__Set task 1__:
Answer these questions about the Meru National Park page:
(a) How much does the Minister for Tourism and Wildlife say has been invested in revamping Meru National Park and the Meru Conservation Area?
(b) What does the KWS management envision Meru National Park becoming the next of?
(c) What is the size of the grant the French Government provided?
__Set task 2__:
Continue the Meru National Park page from its last line.

__Document section__:
☆ ☆ ☆ ☆ ☆ ☆ ☆

Welcome to Kenya Wildlife Service: Conserving World Class Parks  
 
 
Grevy Zebra
Tana River

Re-Birth of Meru National Park

Purpose Statement:
To protect and conserve the endemic and threatened northern wildlife species and habitats within the unique wilderness landscape of the MCA for the benefit of present and future generations

Meru National Park is posed as a next wonder of the world with Thursday 19th July 2007 branding and translocation of animals into the park.

“The fact that we have invested over Ksh. 0.5 billion towards the revamping of Meru National Park and the general Meru Conservation Area is a clear sign of our commitment towards improving the socio-economic livelihoods of Kenyans and especially the people adjacent to the protected area through tourism.”

Hon. Morris Dzoro, EGH, MP
Minister for Tourism and Wildlife.

“The magic of Eastern Province and essentially its touristic potential, is simply captured by Meru National Park, which explains why the Ministry of Tourism and Wildlife has been keen on the rehabilitation and restoration of this tourism gem.”

Ms Rebecca Nabutola,
PS Ministry of Tourism and Wildlife


“As the management of KWS, we have envisioned Meru National Park as the next Mara – the new wonder of the world, in terms of model protected area, revenue generation and wilderness attraction.”


Mr Julius Kipng’etich,
Director, Kenya Wildlife Service


“With over Euro 8 million loan component to the Kenya Government and a grant of Euro 1.8 million, the French Government and its people have supported Meru National Park and the greater MCA as the first French-funded conservation initiative in East Africa. This for us is a great stride towards achieving our global environmental conservation agenda.”

Jean-Pierre Marcelli
Regional Director,
Agence Franciase De Development (AFD)

☆ ☆ ☆ ☆ ☆ ☆ ☆

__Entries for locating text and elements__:
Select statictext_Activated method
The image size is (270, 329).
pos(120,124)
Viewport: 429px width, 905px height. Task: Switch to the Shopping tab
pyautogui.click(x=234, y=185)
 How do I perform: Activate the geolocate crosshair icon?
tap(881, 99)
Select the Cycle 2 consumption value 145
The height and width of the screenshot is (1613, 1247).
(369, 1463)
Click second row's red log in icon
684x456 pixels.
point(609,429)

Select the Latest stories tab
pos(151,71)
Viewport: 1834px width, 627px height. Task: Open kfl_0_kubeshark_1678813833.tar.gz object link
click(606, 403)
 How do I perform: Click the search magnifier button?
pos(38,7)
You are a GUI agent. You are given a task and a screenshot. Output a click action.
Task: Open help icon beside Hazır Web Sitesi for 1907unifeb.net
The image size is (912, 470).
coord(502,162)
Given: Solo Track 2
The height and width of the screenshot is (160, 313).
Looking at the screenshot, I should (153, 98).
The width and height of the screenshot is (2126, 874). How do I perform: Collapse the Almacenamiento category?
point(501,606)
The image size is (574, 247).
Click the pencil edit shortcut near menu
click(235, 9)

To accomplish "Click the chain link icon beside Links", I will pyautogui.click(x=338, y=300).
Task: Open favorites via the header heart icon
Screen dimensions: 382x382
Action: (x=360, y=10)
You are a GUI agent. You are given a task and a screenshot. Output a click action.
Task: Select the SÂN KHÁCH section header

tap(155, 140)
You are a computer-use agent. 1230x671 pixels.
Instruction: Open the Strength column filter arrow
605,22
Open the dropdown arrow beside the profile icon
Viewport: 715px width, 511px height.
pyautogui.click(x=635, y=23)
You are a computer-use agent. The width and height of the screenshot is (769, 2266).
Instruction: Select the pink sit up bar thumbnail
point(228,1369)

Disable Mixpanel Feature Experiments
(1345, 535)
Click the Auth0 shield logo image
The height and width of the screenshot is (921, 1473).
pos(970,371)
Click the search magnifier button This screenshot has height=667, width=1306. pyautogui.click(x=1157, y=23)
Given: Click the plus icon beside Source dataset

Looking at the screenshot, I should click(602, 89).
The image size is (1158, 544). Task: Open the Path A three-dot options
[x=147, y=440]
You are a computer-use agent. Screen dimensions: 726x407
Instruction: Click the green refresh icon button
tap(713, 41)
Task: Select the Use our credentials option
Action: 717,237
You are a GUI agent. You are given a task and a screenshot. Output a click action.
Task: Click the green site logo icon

☆ ☆ ☆ ☆ ☆ ☆ ☆

__Final answer 1__:
(a) Over Ksh. 0.5 billion.
(b) The next Mara.
(c) Euro 1.8 million.

__Final answer 2__:
“The International Fund for Animal Welfare (IFAW) holds Meru National Park as one of its first most desirable conservation and development initiative having financed the rehabilitation of basic infrastructure and the biodiversity restoration component to the tune of US dollars 1.25 million over a five-year period. We, therefore, believe in the potential of this conservation and tourism area.”

James Isiche,
Regional Director,
International Fund for Animal Welfare

Meru National Park - A Glimpse:
Some conservation and tourism historians would surmise the 1980’s as the archiles heels of Meru Park - an excruciating and painful time for Meru National Park – a time when the Park was throbbing with banditry and infrastructural collapse.

A period of negligence and desolation, indeed, it was a time when the park was caught in a time warp and only H. G Wells’ time Machine would unwrap it.

Today, the story of Meru National Park is different; it is the story of hope and foresight, a tale that any inspired storyteller would not tire to endlessly sing about. Indeed like the flip-side of hell is Heaven, so is the story of Meru National Park.

From a ravaged wilderness that was once the haven of bandits and poachers, the park is today the epitome of proper wildlife conservation management.
“We have invested heavily on wildlife and visitor security, a move that has had ripple effect on both wildlife and our visitor numbers.

The revamping of our security strategies and operations has seen poachers and bandits exit from our facilities,” says Mr Julius Kipnge’tich, the Director, Kenya Wildlife Service.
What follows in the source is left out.